The report notes the additional challenges faced by self-supporting ministers, observing that several felt “undervalued, unsupported in the complexities of their context and, in some cases, taken for granted or virtually ignored by their diocese”. It also reports difficulties faced by the unmarried, for whom “existing close friends were often geographically scattered and building such relationships in a new parish as a priest was complicated and could be challenging. The result was the experience of being very much alone.”

The report raises questions about the provision of diocesan training and ministerial development, finding that “overall, diocesan IME 2 training did not appear to have provided the majority with additional resources for their current challenge. Continuing ministerial development also received little comment.”
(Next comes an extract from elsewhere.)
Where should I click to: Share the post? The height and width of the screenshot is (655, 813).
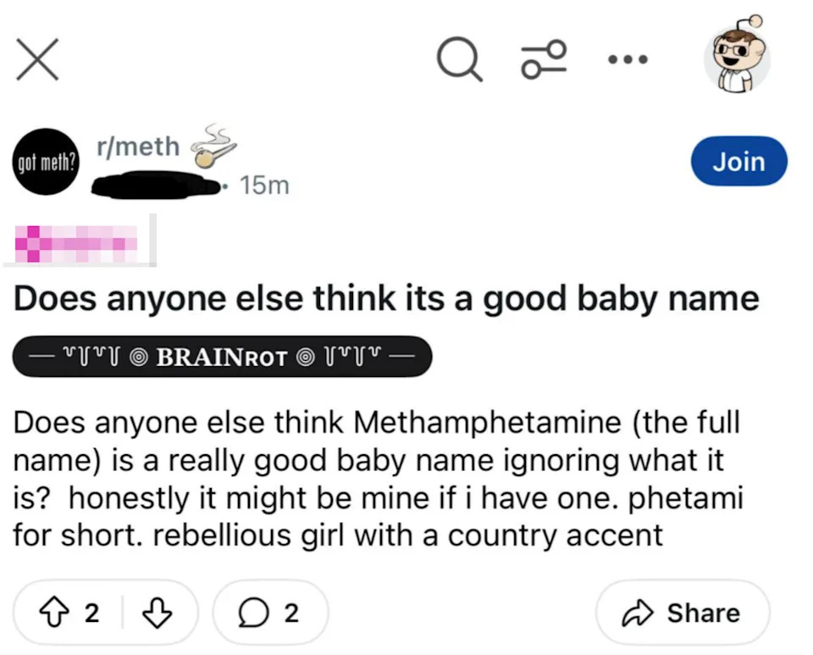[x=683, y=613]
The diocesan environment and support has “a huge impact on the wellbeing of clergy as they consider the challenges they face”, it says. “Best practice is where individual priests feel known and valued, where senior officials are available and communicate well with realistic optimism.”

It warns that, among the new incumbents (ordained in 2015), “many despaired of being able to develop ministry or invest the time in relationships needed to bring about change. For some, exploring options and ideas took more than they had capacity for. Several spoke about having to ‘fight for time to do the thinking and reading I need to do.’ Space for learning, creativity and to make strategic decisions was clearly important for clergy at all stages, but too often felt to them like a luxury.”